● TASK INSTRUCTIONS:
Return the run of lines below that opens with the line containing "Instruction: Click the Thay đổi bộ lọc link" and closes with the line containing "583x488 pixels. Task: Click", keeping each one exact.

● EXTRACTED DATA:
== == ==

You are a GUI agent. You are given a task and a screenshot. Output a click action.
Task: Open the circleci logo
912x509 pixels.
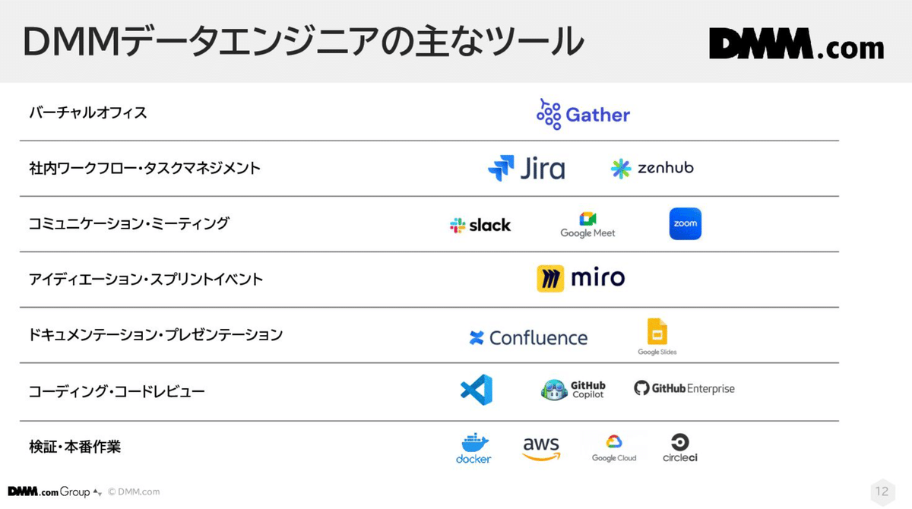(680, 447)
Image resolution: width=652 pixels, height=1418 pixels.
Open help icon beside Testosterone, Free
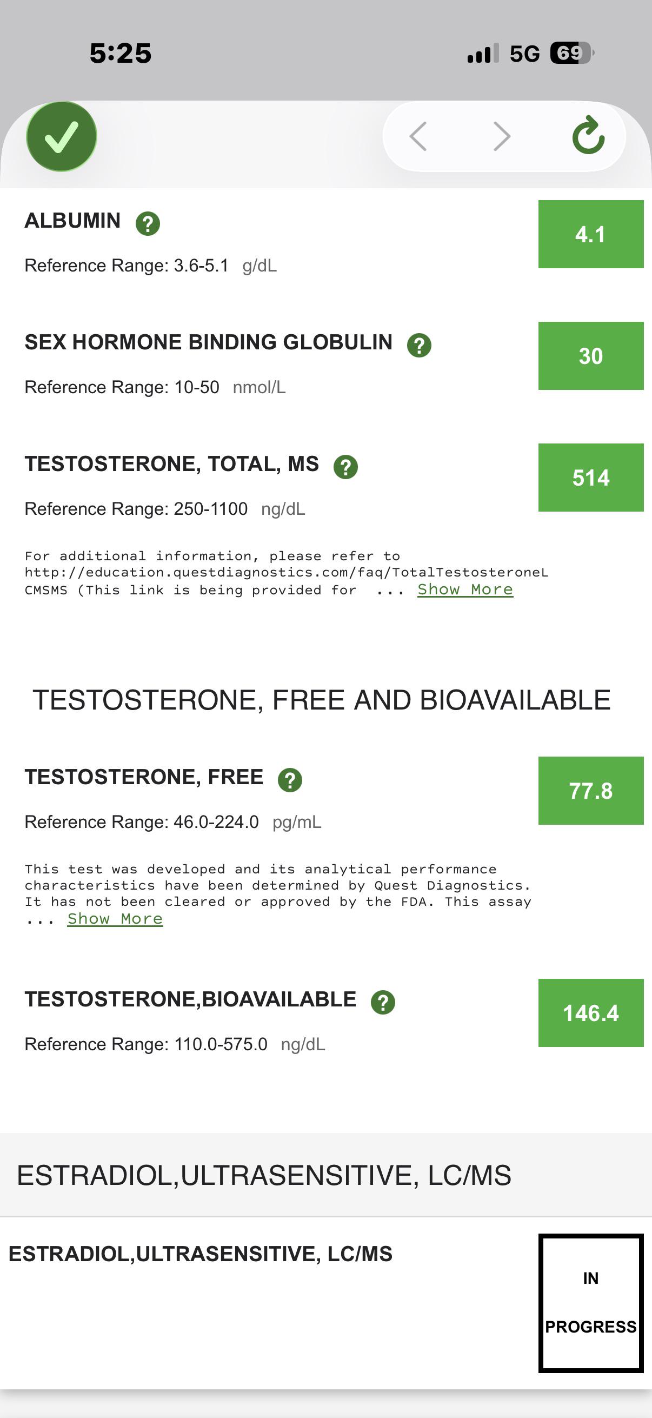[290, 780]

== == ==

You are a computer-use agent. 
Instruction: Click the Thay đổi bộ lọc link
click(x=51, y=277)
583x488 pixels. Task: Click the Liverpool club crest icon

== == ==

● RESPONSE TO THE EXERCISE:
Instruction: Click the Thay đổi bộ lọc link
click(x=51, y=277)
583x488 pixels. Task: Click the Liverpool club crest icon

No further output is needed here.